→ **Task goal**:
Please reproduce all entries word for word and omit their pictures.

[Collected data]
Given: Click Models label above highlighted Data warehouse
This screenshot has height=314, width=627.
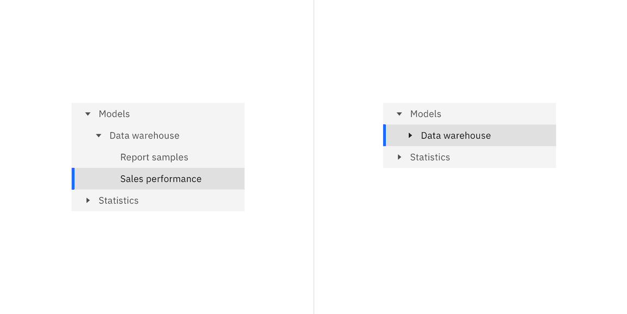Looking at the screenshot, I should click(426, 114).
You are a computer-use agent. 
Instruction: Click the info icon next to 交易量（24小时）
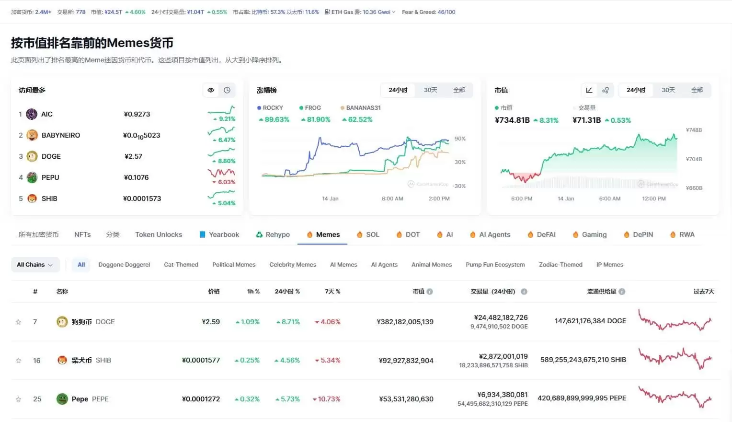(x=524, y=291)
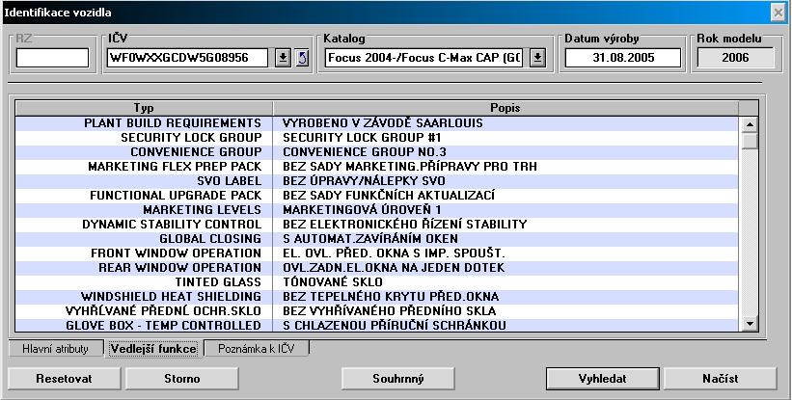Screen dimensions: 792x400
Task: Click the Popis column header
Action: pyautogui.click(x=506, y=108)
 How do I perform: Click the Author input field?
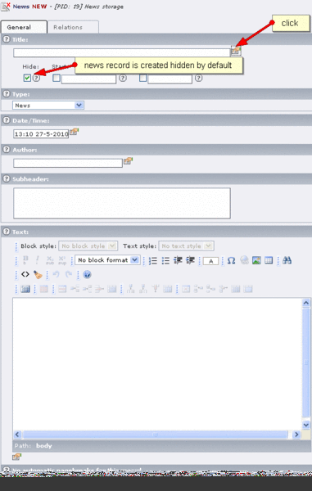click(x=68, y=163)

→ **Solution to this task**:
Given: Click Models label above highlighted Data warehouse
This screenshot has height=314, width=627.
Looking at the screenshot, I should click(426, 114).
You are a computer-use agent. 
Instruction: Click the info icon next to 交易量（24小时）
(x=524, y=291)
Screen dimensions: 792x400
Task: Click the Popis column header
Action: pyautogui.click(x=506, y=108)
 How do I perform: Click the Author input field?
click(x=68, y=163)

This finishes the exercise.